Karnataka had nine independent members in the 2013 assembly. All of them lost their seats this time — eight to the three leading political parties and one to another Independent.

The fall in seat share is also reflected in vote share. The combined vote share of all 1,129 Independent candidates is 3.9%, the lowest ever recorded and half of the vote-share of Independent candidates in the previous election, analysis of data from the Election Commission of India (ECI) reveals.

The state’s third assembly elected in 1967 had the highest number of Independent legislators, 41. There were only 331 Independent candidates in fray and they together received over 28% of the votes polled. Over the years, the number of Independent candidates increased while their vote-share and the number of winners decreased.

To be sure, Karnataka is not alone when it comes to declining space for Independent candidates. With political parties dominating the national and state elections, political space for the Independent candidates seems to the decreasing across the country, both in the Lok Sabha and state assemblies.

Eleven of the present state assemblies have the lowest seat-share of Independent candidates they ever had, while elections to 22 of the present state assemblies recorded the lowest-ever vote share of Independent candidates.

The present Lok Sabha has only three independent parliamentarians. It is the second lowest number ever elected to the house. The lowest number was one in the house elected in 1991.

The number has been fluctuating since then but has largely remained much lower compared to the elections to the house held before 1991. The highest number of Independent candidates elected to the lower house was 42 in the country’s second Lok Sabha elected in 1957.

Election to it also recorded the highest vote-share of Independent candidates, 19.3%.

“Your chances of getting elected is almost nil if you contest as an Independent,” said Jagdeep Chhokar, founder of the Association for Democratic Reforms (ADR), an election watchdog group. Chhokar said it was because of the large gap between the resources that an Independent candidate and the political parties can put into elections that the number of Independent candidates contesting and getting elected has been going down, increasing the hold of political parties on the political system.
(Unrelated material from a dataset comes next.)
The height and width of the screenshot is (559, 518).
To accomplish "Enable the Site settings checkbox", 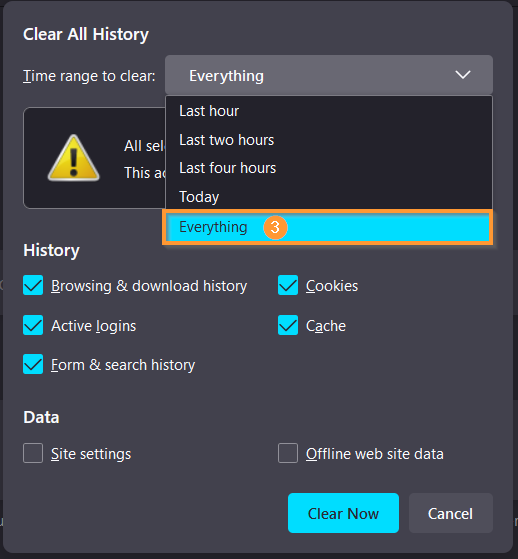I will coord(33,453).
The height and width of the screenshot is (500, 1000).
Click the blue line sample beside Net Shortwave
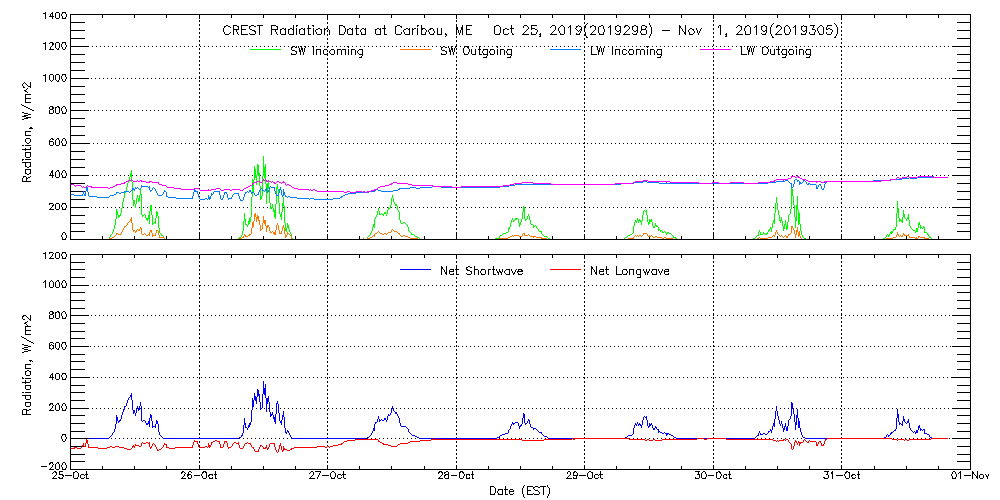tap(415, 270)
“On a technical issue, for candidates there’s a limit on how much they can spend (on elections) although all of them violate the limit and they lie in the election expenditure affidavits … but there’s officially or legally no limit on the expenditure a political party can make on an election,” he said. “So the dice is very heavily weighted against Independent candidates and in favour of candidates put up by political parties,” Chhokar said, who sees democratisation of political parties as a way out.